Directions for this task — Copy exactly the lines of the data below that run from the line holding "has height=702, width=1568." through the line holding "Given: Tap 报销 for the ¥890.00 order", both ends included.

══ Data under study

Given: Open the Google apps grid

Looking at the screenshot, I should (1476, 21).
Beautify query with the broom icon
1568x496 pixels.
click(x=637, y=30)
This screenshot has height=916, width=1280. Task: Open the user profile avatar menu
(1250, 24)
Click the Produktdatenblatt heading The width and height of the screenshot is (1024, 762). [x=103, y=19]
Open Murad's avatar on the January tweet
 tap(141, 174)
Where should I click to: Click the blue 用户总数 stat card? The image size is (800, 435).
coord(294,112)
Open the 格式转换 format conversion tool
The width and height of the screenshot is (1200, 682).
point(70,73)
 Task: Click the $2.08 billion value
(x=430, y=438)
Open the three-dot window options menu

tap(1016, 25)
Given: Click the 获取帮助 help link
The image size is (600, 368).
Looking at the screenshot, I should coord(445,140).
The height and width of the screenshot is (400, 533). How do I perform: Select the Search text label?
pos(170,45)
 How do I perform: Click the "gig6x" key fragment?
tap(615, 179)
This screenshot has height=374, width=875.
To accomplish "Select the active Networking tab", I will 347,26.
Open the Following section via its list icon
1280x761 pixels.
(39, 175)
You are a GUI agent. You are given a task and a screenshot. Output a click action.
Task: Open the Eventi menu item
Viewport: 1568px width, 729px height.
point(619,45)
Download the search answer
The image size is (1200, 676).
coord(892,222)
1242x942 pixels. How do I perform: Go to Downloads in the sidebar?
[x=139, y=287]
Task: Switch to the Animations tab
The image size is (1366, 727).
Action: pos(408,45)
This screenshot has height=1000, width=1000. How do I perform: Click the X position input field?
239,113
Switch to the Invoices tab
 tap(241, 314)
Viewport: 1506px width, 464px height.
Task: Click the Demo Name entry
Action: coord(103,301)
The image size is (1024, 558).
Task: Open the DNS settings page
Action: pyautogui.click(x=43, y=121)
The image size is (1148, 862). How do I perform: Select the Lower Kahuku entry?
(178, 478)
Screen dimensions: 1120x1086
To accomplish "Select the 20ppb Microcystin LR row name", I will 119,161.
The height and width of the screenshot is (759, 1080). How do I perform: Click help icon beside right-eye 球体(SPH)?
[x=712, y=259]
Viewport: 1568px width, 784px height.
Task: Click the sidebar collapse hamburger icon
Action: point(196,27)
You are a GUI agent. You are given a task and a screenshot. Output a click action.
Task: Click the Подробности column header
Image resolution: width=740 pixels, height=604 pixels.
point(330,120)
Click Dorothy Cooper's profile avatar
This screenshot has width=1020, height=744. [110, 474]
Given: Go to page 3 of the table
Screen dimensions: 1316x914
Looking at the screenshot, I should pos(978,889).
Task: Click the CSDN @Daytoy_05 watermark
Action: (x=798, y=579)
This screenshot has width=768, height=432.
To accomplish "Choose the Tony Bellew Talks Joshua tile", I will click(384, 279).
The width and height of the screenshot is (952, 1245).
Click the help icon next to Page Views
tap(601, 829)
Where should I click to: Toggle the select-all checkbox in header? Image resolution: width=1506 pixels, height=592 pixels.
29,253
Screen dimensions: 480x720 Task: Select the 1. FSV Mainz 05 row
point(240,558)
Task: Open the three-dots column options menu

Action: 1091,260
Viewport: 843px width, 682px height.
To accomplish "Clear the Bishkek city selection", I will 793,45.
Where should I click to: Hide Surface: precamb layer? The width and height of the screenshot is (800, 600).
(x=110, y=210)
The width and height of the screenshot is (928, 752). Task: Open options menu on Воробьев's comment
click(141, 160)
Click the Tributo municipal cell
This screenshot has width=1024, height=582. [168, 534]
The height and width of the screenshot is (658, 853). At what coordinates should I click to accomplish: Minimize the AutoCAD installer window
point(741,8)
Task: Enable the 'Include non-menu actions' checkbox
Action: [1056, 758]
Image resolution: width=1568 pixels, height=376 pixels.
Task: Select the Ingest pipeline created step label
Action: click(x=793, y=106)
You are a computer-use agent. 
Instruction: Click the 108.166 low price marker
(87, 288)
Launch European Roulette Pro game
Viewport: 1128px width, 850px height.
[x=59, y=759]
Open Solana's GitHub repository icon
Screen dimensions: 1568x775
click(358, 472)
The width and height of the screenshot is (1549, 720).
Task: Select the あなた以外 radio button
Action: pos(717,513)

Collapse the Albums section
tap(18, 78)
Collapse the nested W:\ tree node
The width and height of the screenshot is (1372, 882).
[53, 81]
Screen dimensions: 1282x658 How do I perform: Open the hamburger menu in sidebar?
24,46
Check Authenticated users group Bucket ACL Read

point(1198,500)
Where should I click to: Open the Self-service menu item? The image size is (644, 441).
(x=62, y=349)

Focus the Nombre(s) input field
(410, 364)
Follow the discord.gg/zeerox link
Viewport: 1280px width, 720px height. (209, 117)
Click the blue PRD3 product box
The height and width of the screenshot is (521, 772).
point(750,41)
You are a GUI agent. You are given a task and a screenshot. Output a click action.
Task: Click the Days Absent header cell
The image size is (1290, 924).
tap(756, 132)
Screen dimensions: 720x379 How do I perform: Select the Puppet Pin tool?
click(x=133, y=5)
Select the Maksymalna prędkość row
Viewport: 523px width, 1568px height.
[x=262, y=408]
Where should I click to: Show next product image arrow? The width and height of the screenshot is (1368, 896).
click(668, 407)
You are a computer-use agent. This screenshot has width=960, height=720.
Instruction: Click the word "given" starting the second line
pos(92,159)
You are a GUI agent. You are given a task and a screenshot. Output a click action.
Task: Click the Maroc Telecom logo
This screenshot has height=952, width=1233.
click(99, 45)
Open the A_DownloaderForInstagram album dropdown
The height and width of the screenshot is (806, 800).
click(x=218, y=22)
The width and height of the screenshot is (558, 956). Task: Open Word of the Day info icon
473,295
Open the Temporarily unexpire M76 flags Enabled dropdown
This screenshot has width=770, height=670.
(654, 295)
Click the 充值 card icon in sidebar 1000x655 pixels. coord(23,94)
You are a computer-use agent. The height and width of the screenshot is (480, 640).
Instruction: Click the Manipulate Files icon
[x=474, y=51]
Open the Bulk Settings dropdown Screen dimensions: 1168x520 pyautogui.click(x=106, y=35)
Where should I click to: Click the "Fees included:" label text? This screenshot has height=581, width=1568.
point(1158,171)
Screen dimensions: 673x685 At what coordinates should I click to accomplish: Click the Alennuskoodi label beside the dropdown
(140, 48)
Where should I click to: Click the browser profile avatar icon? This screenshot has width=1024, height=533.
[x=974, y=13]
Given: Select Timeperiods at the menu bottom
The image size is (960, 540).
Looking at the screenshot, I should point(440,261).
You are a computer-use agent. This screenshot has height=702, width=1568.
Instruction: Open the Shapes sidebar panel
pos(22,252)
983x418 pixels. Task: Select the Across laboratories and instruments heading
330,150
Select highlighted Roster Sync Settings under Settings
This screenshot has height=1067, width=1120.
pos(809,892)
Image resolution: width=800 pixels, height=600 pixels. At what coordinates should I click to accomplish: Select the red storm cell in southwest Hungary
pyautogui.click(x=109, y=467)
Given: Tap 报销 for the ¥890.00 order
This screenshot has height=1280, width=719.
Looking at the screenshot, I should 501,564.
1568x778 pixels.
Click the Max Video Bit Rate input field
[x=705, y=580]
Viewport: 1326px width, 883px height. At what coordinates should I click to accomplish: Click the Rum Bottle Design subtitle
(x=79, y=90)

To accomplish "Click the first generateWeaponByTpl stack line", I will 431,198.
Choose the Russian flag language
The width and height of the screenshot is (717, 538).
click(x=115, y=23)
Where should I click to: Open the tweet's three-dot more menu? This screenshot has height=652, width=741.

════

Task response —
You are a computer-use agent. This screenshot has height=702, width=1568.
Instruction: Open the Shapes sidebar panel
pos(22,252)
983x418 pixels. Task: Select the Across laboratories and instruments heading
330,150
Select highlighted Roster Sync Settings under Settings
This screenshot has height=1067, width=1120.
pos(809,892)
Image resolution: width=800 pixels, height=600 pixels. At what coordinates should I click to accomplish: Select the red storm cell in southwest Hungary
pyautogui.click(x=109, y=467)
Given: Tap 报销 for the ¥890.00 order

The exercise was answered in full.